#### Exercise instructions
Determine which lines of the records include the word "marker", and copy them.

[Collected data]
== Segment start ==

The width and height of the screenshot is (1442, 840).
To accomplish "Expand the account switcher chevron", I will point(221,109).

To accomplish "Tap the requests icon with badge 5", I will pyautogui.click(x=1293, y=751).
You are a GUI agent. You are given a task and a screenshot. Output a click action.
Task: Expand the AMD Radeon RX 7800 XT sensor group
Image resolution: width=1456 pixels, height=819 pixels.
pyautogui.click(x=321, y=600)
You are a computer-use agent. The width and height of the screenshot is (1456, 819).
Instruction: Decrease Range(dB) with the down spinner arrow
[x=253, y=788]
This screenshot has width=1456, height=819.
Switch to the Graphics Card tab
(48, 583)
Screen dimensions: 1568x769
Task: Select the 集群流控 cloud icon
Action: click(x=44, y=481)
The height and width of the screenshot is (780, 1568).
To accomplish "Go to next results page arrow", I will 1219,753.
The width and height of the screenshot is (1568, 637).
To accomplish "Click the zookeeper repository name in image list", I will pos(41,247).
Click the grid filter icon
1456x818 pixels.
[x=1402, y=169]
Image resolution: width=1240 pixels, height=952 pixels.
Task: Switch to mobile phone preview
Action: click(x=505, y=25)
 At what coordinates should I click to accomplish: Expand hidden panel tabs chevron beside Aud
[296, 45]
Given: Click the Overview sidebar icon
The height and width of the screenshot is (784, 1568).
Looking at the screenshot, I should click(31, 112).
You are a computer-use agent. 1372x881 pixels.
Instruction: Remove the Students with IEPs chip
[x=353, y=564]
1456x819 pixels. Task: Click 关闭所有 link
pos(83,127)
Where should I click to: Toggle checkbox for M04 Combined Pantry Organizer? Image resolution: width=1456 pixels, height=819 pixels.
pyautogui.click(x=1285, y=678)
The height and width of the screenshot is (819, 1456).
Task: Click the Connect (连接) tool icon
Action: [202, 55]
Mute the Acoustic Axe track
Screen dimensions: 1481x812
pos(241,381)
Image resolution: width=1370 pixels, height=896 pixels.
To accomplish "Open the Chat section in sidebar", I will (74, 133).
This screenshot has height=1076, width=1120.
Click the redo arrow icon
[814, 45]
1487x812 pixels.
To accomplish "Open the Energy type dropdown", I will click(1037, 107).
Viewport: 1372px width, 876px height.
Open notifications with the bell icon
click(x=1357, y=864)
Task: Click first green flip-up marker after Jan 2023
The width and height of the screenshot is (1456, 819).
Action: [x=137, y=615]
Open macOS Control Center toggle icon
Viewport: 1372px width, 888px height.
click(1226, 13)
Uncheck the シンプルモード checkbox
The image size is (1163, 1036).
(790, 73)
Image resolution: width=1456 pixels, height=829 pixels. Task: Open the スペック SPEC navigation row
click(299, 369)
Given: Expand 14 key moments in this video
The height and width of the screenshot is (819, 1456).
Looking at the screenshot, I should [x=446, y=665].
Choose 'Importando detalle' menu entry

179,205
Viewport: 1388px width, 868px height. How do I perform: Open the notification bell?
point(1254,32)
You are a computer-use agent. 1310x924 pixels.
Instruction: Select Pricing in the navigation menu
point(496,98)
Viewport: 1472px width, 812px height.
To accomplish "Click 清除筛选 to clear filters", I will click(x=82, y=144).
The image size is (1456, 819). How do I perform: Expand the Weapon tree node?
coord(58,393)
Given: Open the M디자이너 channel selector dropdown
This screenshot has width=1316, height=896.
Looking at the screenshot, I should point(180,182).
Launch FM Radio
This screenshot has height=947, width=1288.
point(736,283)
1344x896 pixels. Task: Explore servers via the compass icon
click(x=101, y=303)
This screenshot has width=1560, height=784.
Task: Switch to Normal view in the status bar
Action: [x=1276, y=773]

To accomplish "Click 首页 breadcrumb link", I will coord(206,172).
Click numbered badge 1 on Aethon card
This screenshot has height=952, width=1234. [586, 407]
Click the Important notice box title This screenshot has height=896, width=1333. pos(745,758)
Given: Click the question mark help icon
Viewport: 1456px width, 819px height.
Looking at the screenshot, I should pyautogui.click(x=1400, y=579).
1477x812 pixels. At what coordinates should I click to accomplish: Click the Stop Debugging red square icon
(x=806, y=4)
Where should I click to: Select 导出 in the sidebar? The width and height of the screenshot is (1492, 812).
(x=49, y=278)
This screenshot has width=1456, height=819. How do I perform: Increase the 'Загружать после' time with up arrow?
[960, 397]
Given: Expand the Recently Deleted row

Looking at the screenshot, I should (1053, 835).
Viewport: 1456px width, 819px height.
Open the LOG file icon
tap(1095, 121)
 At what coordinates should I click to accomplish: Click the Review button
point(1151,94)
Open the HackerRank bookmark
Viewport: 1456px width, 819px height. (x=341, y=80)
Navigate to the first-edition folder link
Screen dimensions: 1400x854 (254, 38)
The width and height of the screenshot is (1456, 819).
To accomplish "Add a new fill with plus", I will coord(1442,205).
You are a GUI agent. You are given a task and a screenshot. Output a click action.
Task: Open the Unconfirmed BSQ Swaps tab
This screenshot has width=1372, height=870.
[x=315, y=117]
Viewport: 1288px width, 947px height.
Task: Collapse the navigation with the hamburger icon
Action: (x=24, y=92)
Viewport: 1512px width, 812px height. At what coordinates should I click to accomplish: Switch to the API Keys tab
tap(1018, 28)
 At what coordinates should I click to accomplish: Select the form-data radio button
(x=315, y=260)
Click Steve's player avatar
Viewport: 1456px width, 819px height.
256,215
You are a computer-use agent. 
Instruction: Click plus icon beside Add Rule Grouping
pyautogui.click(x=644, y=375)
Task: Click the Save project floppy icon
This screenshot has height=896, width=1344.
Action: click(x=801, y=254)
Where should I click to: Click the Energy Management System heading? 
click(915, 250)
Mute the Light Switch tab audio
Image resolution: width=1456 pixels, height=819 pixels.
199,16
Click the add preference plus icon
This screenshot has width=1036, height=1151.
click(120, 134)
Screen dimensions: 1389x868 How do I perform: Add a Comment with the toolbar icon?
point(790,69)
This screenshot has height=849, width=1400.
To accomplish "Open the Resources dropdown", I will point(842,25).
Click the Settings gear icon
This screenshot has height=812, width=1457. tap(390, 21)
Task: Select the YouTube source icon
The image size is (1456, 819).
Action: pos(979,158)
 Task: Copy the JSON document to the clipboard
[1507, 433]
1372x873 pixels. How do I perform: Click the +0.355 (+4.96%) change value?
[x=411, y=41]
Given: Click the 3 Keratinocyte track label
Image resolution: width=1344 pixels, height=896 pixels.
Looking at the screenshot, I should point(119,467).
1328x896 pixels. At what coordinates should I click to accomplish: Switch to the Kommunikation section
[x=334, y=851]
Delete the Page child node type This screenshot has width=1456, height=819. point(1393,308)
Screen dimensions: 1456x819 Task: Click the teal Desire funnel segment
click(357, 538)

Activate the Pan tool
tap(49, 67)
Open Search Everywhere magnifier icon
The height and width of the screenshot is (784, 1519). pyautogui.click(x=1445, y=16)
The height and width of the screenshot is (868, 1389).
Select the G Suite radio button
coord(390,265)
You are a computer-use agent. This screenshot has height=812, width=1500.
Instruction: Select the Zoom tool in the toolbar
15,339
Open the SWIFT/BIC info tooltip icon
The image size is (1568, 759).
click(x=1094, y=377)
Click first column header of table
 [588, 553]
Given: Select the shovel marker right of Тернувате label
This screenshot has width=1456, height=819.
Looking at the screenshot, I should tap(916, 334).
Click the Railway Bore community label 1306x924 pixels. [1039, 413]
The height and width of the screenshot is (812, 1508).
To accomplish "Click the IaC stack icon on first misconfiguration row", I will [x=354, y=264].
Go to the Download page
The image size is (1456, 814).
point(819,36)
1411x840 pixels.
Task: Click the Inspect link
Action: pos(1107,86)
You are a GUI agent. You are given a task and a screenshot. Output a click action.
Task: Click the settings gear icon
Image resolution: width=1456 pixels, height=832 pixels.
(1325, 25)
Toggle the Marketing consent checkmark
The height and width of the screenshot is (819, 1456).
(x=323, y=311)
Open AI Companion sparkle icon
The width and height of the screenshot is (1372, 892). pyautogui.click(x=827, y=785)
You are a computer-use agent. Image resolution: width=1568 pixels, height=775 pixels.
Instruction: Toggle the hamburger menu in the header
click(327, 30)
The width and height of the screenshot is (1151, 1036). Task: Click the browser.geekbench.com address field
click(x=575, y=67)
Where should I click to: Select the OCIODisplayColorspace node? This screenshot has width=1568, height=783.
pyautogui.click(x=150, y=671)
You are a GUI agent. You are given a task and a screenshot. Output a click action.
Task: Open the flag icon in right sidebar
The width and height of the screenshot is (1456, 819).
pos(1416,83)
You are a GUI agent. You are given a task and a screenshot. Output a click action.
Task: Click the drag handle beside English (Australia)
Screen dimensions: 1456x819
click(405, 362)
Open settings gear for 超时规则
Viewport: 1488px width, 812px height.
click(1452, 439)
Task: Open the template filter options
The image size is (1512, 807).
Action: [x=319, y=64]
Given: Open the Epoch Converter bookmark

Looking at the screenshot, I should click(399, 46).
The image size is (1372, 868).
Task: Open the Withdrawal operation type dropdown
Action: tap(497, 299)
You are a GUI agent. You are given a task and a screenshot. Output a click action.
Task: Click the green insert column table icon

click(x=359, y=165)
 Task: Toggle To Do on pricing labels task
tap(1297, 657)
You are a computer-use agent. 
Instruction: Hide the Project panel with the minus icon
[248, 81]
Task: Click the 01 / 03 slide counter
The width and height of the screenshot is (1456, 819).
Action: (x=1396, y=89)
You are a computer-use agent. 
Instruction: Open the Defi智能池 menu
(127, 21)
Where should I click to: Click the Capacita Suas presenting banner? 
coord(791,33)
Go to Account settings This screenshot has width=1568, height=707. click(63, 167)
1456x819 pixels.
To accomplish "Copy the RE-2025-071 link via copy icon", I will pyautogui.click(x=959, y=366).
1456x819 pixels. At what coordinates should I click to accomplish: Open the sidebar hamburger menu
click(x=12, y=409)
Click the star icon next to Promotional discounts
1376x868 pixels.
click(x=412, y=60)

== Segment end ==

#### Response to this task
Task: Click first green flip-up marker after Jan 2023
Given: Select the shovel marker right of Тернувате label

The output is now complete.